在本发明的一种实施方案中,所述第一内切葡聚糖酶是包括序列1所示的Humicola insolens内切葡聚糖酶的氨基酸序列的内切葡聚糖酶,或是所述内切葡聚糖酶的类似物,该类似物与序列1所示序列的同源性至少为60%,它能与抗所述内切葡聚糖酶的抗体反应,和/或由能与编码所述内切葡聚糖酶的DNA序列杂交的DNA序列编码。
在本发明的另一种实施方案中,所述第一内切葡聚糖酶是包括序列2所示尖镰孢内切葡聚糖酶的氨基酸序列的内切葡聚糖酶,或是所述内切葡聚糖酶的类似物,该类似物与序列2所示序列的同源性至少为60%,它能与抗所述内切葡聚糖酶的抗体反应,和/或由能与编码所述内切葡聚糖酶的DNA序列杂交的DNA序列编码。

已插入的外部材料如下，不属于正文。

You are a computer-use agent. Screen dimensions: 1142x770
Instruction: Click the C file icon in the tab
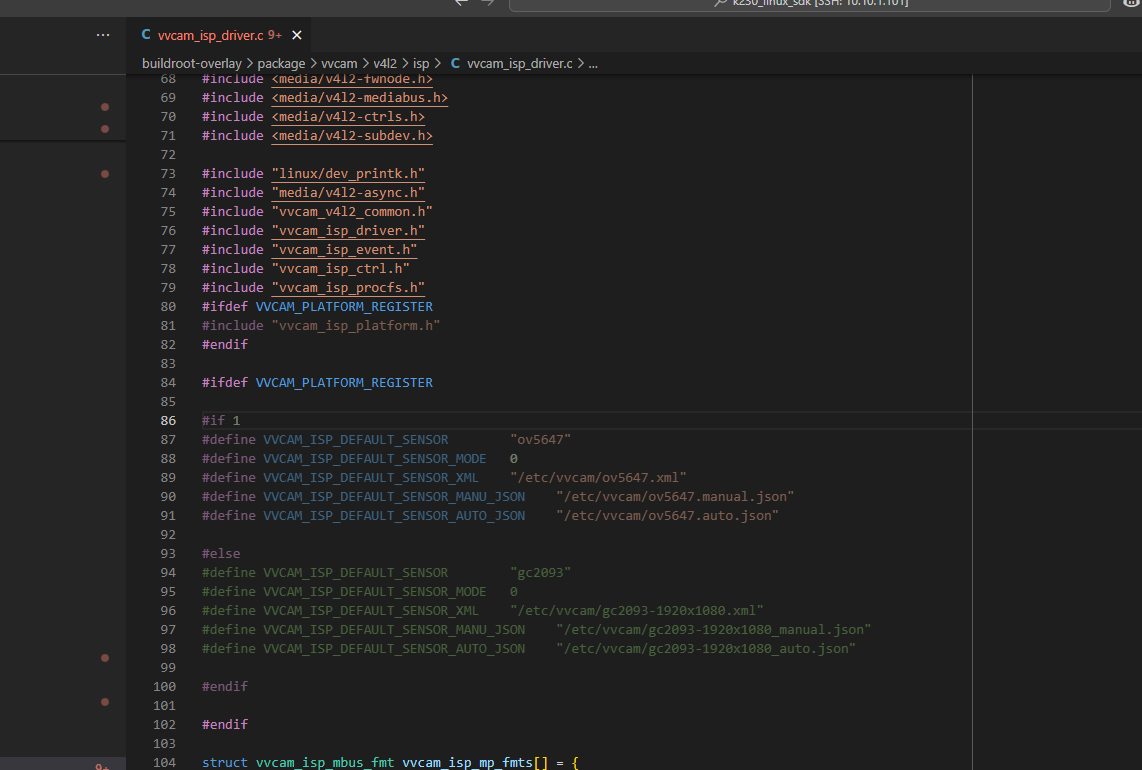pos(145,35)
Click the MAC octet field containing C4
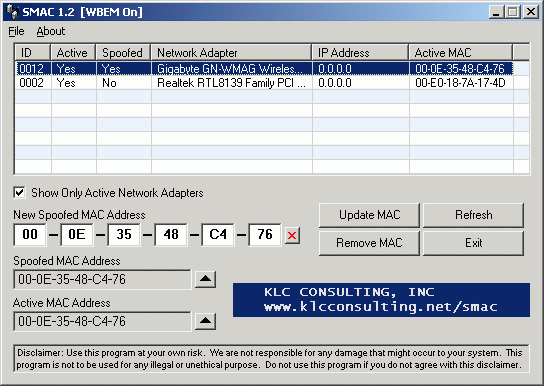 click(218, 234)
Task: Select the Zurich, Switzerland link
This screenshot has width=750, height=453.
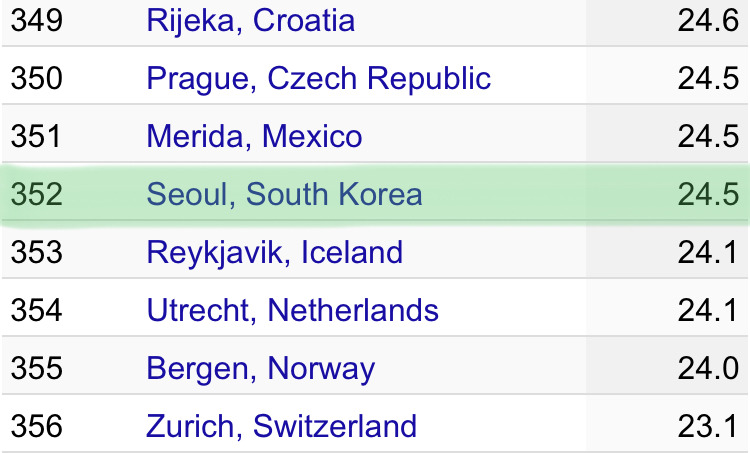Action: [281, 426]
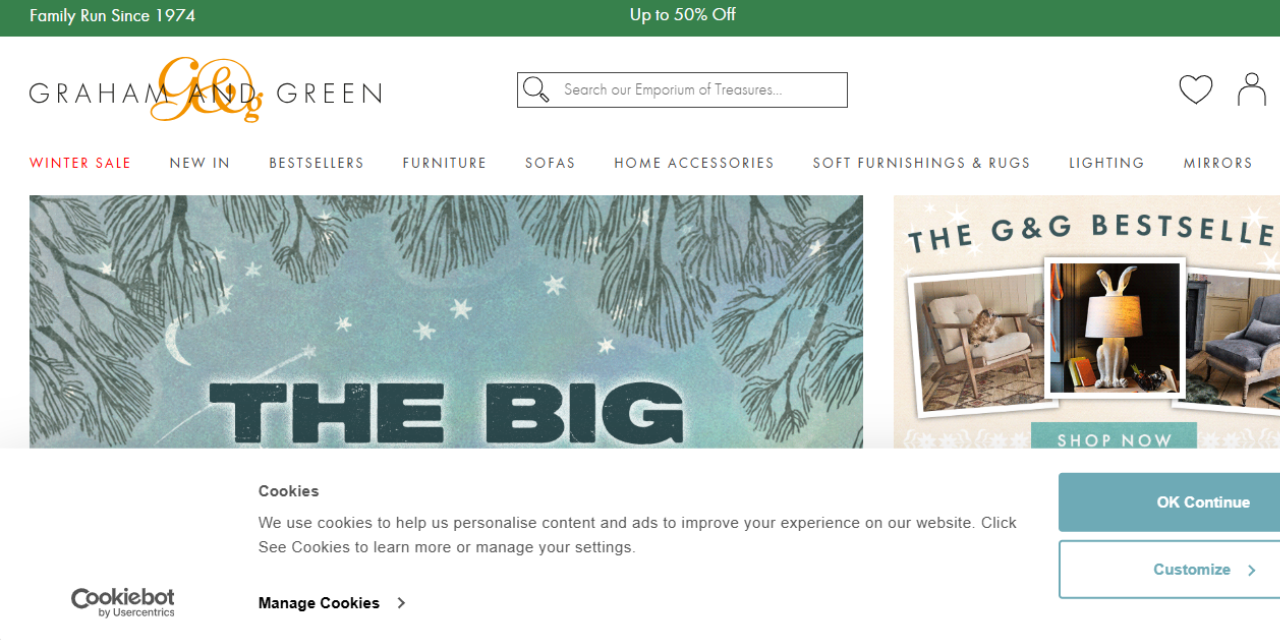Open the Lighting category
The image size is (1280, 640).
click(x=1106, y=163)
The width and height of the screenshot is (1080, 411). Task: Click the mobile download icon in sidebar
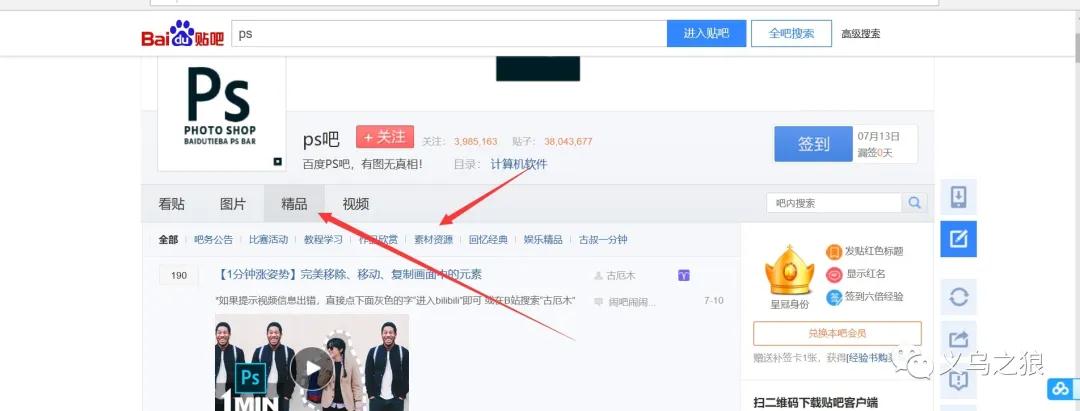958,195

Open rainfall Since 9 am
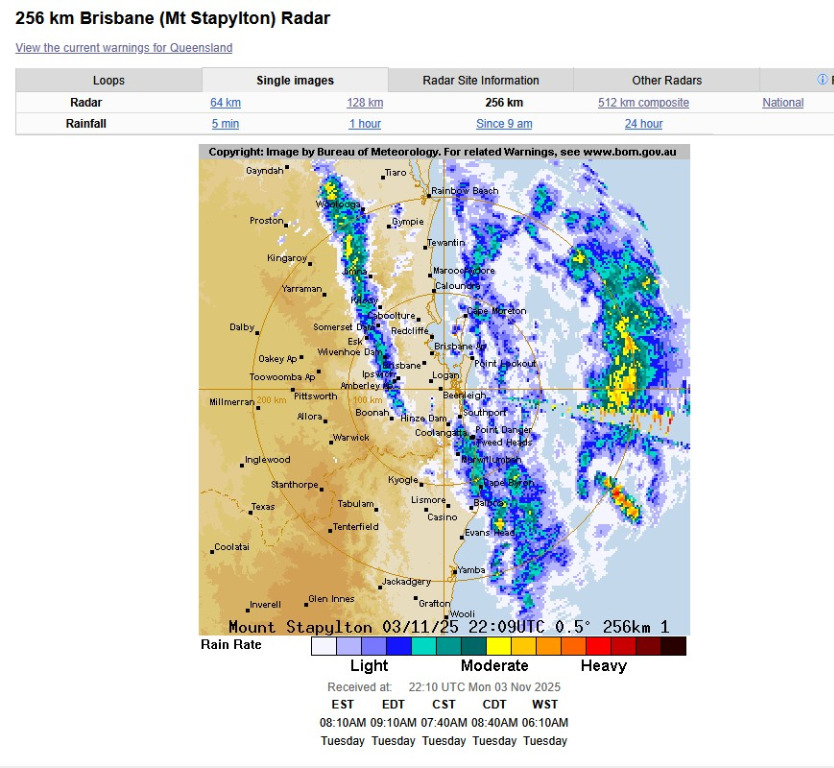pyautogui.click(x=504, y=123)
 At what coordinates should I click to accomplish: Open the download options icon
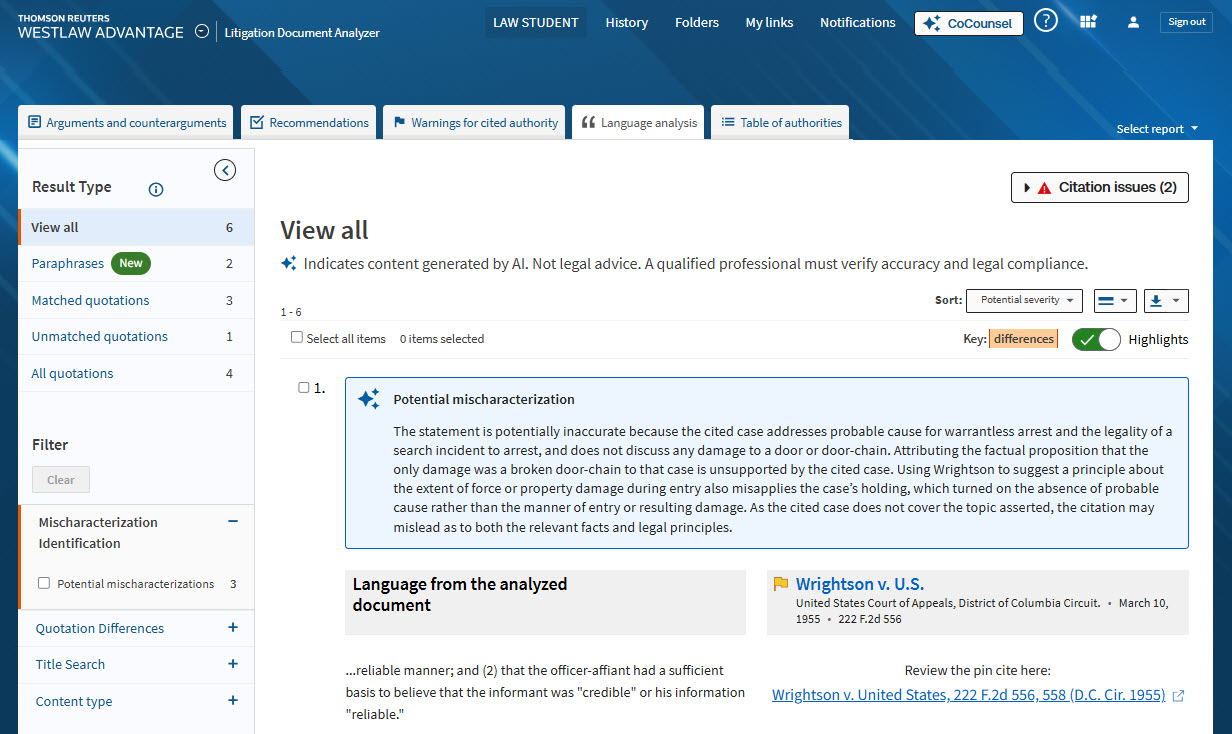[x=1165, y=300]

在本文中,同源性可以用本领域公知的计算机程序以两种或多种氨基酸序列之间的相同程度来确定,所述程序如在GCG程序包(Needleman and Wunsch,1970)Journal of Molecular Biology 48:443-453)中所提供的GAP。为了确定本发明两种氨基酸序列之间的相同程序,GAP使用以下参数:GAP生成度3.0和GAP延伸度0.1。
在本文中,可按以下方法测定抗体反应性:
可以用相关的纯化酶制备在测定免疫交叉反应性时所用的抗体。更具体地讲,通过N.Axelsen等(A Manual of Quantitativelmmunoelectrophoresis,Blackwell Scientific Publications,1973,Chapter 23)或A.Johnstone和R.Thorpe(Immunochemistry inPractice,Blackwell Scientific Publications,)1982(特别是p27-31))所披露的方法,通过免疫兔(或其它啮齿类动物)以可产生抗所述酶的抗血清。可由所述抗血清获得纯化的免疫球蛋白,例如,通过盐((NH4)2SO4)沉淀,然后再进行透析和离子交换层析,例如在DEAE-Sephadex上层析。蛋白的免疫化学鉴定可以通过Outcherlony双扩散分析(O.Ouchterlony,见:Handbook of Experimental Immunology(D.M.Weir,Ed.),Blackwell Scientific Publications,1967,PP.655-706)、交叉免疫电泳(N.Axelsen等,同上,Chapter 3 and 4)、或火箭免疫电泳(N.Axelsen等,Chapter 2)来实现。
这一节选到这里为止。